INSTRUCTIONS TO FOLLOW ▸ In the data, find each line where the word "will" appears and list that line.

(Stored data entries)
───

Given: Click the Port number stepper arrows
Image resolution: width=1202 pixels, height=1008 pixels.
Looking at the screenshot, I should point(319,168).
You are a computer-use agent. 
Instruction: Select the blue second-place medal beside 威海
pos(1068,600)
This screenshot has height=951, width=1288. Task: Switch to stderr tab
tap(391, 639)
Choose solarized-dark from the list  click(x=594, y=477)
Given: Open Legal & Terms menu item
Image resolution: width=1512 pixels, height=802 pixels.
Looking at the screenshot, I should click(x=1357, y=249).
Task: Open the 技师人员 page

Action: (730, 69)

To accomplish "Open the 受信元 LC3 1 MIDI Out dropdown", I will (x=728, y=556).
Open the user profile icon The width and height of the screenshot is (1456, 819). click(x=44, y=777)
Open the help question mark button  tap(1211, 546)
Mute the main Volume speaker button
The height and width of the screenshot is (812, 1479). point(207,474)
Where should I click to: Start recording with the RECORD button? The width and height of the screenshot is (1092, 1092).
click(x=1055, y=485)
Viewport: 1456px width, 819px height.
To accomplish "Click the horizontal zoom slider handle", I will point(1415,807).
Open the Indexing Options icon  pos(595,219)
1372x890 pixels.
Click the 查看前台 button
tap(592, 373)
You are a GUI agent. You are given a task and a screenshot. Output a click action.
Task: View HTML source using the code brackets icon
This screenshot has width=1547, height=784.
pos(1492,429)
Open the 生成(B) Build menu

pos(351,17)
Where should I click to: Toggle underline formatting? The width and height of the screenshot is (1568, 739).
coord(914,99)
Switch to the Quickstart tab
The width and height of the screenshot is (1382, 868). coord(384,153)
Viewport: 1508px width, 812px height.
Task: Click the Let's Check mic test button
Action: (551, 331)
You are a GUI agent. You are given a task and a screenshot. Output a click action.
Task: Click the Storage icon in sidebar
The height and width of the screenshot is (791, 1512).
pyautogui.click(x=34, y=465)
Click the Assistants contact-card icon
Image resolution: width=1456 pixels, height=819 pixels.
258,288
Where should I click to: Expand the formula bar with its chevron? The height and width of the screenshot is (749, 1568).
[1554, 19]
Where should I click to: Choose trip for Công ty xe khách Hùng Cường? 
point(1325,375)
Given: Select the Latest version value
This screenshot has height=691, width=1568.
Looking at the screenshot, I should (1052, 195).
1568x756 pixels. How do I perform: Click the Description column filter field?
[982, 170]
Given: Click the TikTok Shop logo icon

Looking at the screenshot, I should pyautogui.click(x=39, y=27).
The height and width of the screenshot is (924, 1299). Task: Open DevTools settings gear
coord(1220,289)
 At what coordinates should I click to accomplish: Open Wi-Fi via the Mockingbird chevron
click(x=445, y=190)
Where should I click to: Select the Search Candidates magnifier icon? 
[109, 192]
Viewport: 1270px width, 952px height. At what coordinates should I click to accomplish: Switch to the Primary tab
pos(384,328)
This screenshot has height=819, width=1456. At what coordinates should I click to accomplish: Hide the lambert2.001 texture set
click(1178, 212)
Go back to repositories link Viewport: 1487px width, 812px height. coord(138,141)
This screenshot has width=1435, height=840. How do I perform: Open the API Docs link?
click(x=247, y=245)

───

SOLUTION FOR THIS EXERCISE ▸
To accomplish "Open the 受信元 LC3 1 MIDI Out dropdown", I will (x=728, y=556).
To accomplish "Click the horizontal zoom slider handle", I will point(1415,807).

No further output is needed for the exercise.